Doch sein Meisterstück machte er 1930/31 mit Partner Hans Schneider mit der Planung der Friedenskirche: Die am 17. Juli 1932 eingeweihte Kirche beeindruckte mit der ungewöhnlichen Turm-Konstruktion in der Mitte eines runden Bauwerks, das allerdings samt dem Slevogt-Gemälde „Golgatha“ in den letzten Kriegsmonaten zerstört wurde. Nach Kriegsende setzte Latteyer weitere Maßstäbe: 1952 baute er das freireligiöse Johannes-Ronge-Haus und zwei Jahre später die protestantische Kirche in Waldsee. In Ludwigshafen entstanden der Ankerhof und der (alte) Pfalzbau mit Kino und Festsaal, an der Saarlandstraße die beiden jeweils 16 Stockwerke hohen Hochhäuser „Hannes“ und „Peter“ und in Oggersheim an der Mannheimer Straße eine originelle freistehende Gasolin-Tankstelle. Angeblich wurden zwei Drittel aller Häuser der wiederaufgebauten Innenstadt von Latteyer und seinen Mitarbeitern geplant.

Der Mann für die Kirchen

Ein anderer Architekt machte sich zu Beginn des 20. Jahrhunderts in zweierlei Hinsicht einen Namen: Der Frankenthaler Albert Boßlet (1880-1957) baute in seinem Berufsleben nahezu hundert katholische Kirchen – darunter die St. Josephskirche in Rheingönheim (1914/15), die Bonifaziuskirche in der Gartenstadt (1929/30) und die Marienkirche. Sein größtes Projekt war jedoch der aufwendige Bau des Marienkrankenhauses „auf der grünen Wiese“ in der Gartenstadt (1926-1928). Auch das Geschwister-Scholl-Gymnasium wurde zum Teil von Boßlet geplant. Einer seiner Partner war der Ludwigshafener Oberbaudirektor Karl Lochner, mit dem er unter anderem die Herz-Jesu- und Marienkirche sowie die Mundenheimer Kirche St. Sebastian wieder für die Katholiken nutzbar machte. Auch für das Reicherthaus und die Stadtbibliothek war Lochner planerisch aktiv.

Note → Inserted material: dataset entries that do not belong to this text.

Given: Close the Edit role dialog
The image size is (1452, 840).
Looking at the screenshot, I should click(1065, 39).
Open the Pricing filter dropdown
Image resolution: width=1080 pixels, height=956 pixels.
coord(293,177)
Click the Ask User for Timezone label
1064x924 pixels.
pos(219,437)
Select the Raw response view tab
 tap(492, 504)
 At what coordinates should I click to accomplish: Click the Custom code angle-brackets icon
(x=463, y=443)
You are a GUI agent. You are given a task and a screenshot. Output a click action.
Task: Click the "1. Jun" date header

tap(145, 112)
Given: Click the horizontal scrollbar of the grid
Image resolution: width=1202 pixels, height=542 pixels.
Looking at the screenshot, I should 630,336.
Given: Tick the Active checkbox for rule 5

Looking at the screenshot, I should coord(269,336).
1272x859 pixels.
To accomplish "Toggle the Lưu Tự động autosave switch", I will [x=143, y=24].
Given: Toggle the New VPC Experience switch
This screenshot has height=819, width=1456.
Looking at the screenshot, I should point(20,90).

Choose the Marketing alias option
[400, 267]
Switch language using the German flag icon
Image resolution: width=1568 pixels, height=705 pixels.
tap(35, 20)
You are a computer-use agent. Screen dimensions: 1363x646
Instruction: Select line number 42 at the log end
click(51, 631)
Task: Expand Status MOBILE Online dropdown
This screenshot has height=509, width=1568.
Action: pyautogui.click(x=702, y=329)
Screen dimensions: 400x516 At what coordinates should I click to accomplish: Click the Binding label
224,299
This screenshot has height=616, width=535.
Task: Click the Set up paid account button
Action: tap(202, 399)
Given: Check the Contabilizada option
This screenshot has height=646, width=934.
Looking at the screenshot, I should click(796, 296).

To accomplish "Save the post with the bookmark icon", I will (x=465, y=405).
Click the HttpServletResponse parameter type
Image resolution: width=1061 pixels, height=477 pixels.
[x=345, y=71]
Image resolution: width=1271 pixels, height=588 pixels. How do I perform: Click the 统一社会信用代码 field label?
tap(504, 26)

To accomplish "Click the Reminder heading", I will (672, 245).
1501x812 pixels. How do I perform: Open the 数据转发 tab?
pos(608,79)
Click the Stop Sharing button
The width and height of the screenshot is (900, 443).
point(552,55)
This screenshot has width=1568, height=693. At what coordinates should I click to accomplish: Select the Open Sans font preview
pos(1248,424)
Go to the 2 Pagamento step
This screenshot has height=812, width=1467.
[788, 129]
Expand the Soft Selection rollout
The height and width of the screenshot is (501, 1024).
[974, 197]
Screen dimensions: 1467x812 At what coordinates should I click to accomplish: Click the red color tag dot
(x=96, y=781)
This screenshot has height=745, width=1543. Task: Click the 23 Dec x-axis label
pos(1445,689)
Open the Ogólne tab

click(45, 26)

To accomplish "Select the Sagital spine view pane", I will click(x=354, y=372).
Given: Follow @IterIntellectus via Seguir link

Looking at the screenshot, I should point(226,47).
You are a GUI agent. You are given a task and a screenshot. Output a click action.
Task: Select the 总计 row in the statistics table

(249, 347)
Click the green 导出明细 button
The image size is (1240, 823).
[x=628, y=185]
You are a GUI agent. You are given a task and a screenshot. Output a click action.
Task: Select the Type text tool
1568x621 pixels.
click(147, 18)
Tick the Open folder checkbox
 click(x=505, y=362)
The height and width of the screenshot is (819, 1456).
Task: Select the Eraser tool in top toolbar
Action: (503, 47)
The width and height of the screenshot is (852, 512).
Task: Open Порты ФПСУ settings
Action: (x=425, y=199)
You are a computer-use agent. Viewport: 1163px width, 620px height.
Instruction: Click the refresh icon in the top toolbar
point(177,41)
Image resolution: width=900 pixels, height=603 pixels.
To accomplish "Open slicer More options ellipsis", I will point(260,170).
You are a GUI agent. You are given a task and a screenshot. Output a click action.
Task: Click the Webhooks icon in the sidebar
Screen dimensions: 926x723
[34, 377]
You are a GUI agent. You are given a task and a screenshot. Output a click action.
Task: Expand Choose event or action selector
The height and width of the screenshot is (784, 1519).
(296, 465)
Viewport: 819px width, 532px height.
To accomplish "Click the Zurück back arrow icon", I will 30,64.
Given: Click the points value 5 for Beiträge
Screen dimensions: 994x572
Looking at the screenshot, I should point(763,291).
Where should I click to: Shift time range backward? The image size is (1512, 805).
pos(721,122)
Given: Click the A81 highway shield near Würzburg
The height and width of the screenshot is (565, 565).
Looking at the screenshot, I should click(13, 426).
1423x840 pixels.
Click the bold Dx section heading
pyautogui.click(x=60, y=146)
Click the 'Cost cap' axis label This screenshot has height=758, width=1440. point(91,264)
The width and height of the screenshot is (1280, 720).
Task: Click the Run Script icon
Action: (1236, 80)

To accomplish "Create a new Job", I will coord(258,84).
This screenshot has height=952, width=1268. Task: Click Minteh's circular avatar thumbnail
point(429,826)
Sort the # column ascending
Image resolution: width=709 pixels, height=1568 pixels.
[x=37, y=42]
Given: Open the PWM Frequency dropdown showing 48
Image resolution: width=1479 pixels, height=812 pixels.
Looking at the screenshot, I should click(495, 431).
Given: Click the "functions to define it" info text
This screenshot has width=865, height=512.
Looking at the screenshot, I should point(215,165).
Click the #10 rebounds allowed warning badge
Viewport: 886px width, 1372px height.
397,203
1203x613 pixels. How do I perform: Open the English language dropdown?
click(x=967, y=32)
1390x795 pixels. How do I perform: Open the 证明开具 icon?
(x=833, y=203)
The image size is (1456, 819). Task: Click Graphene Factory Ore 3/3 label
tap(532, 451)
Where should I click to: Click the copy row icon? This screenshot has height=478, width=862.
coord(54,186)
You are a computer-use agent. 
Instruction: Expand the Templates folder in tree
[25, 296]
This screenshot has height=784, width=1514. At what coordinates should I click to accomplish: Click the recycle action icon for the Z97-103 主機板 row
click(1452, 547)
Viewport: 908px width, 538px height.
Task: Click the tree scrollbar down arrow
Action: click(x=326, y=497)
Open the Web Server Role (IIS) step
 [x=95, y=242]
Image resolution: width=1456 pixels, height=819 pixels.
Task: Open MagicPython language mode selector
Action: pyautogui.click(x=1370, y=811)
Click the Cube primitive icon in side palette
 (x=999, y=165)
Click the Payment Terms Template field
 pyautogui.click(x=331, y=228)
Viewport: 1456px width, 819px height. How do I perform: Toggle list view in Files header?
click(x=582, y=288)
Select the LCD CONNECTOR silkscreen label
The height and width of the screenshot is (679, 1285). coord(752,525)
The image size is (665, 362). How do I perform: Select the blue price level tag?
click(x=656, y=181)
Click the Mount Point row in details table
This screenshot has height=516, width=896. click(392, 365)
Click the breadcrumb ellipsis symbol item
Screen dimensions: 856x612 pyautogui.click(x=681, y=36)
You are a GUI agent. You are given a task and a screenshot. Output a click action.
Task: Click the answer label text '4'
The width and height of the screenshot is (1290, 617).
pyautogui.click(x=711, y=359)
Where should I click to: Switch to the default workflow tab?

Den Begriff „Architekt“ dürfen die Männer vom Bau offiziell eigentlich erst seit genau hundert Jahren nutzen: Am 23. Juni 1923 verabschiedete das Parlament in Italien ein Gesetz, wonach erstmals in Europa diese Berufsbezeichnung gesetzlich geschützt wurde. Baugrößen wie der Ägypter Imhotep (3. Jahrtausend vor Christus), der griechische Parthenon-Erbauer Kallikrates (470 bis 420 v. Chr.), Fischer von Erlach (1656-1723) als Erbauer der Wiener Karlskirche, Balthasar Neumann (1687-1753) als Schöpfer der Würzburger Residenz oder Karl Friedrich Schinkel (1781-1841), der die Nikolaikirche in Potsdam plante, gingen allerdings ohnehin als Baumeister in die Geschichte ein.